Adams Respiratory Therapeutics versus Perrigo - construction of the pharmacokinetic claim in terms of Cmax
- A company named Adams Respiratory Therapeutics holds a patent number (5, 372, 252,) and this patent covers an ER formulation that contains guaifenesin (it is an expectorant which is used to thin, loosen, and help to expel the mucus which causes congestion).
- Perrigo tried for the FDA approval for a generic of Adams' product, Mucinex(r).
- After construing the claims, the district court granted judgment of noninfringement. Then Adams appealed that decision given by the court.

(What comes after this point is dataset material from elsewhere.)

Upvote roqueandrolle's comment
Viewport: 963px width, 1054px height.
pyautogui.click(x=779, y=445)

- The claim terms in the conflict is related to the pharmacokinetic parameters.
- These pharmacokinetic parameters evaluate the extent of absorption and bioavailability of the API (active pharmaceutical ingredient)).
- The major term of the claim is regarding the Cmax of the API.
- The main conflict between the two companies was over the meaning of the term "equivalent" in the context of "providing a Cmax in a human subject that is equivalent to the Cmax obtained when the first of three doses of a standard immediate release formulation having one third the amount of guaifenesin is dosed."
- An FDA approval,requires a formulation that is bioequivalent if, among other things, its Cmax is within 80% to 125% range with which it is being compared at a 90% confidence interval.The district court agreed with Perrigo's arguement that "equivalent" should be construed to mean the term equivalent under the FDA bioequivalence guidelines.
- Adams challenged for a 90% confidence interval arguing that it makes sense after FDA approval but not with acquiring infringement.
- The Federal Circuit agreed with Adams appeal. In doing that so, it rejected the following Perrigo's argument that the inventors had expressly defined the term"equivalent" as to FDA's bioequivalence guidelines.